[Entries on where the items appear]
********
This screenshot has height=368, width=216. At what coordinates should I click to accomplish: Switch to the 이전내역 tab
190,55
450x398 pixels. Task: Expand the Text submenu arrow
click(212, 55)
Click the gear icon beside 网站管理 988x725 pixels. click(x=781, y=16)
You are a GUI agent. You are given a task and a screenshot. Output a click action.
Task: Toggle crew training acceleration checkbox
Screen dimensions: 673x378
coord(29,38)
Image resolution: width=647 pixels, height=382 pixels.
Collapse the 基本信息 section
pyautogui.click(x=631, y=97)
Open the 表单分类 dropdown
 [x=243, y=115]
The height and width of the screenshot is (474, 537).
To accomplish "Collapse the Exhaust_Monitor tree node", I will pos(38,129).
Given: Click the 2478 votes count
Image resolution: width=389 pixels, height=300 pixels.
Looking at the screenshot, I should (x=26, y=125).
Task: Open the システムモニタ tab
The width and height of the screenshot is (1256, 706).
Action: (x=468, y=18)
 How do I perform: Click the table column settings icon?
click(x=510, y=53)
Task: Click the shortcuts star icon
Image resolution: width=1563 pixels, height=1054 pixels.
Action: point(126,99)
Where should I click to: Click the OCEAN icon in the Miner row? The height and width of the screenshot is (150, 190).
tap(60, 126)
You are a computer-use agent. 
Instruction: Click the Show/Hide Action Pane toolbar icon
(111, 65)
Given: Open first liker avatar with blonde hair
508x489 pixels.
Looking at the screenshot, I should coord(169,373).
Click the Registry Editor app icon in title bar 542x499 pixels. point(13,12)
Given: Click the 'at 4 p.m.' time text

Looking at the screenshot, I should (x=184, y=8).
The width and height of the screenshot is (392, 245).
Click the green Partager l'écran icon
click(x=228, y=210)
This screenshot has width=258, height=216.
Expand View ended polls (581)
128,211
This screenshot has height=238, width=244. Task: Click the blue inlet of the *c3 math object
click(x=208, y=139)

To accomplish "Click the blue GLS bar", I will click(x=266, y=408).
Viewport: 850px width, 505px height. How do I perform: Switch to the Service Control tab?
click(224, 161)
********
SHORT TASK:
Copy out the items above, from the first line through the line containing "coord(29,38)", with both ends included.

THE RESULT:
This screenshot has height=368, width=216. At what coordinates should I click to accomplish: Switch to the 이전내역 tab
190,55
450x398 pixels. Task: Expand the Text submenu arrow
click(212, 55)
Click the gear icon beside 网站管理 988x725 pixels. click(x=781, y=16)
You are a GUI agent. You are given a task and a screenshot. Output a click action.
Task: Toggle crew training acceleration checkbox
Screen dimensions: 673x378
coord(29,38)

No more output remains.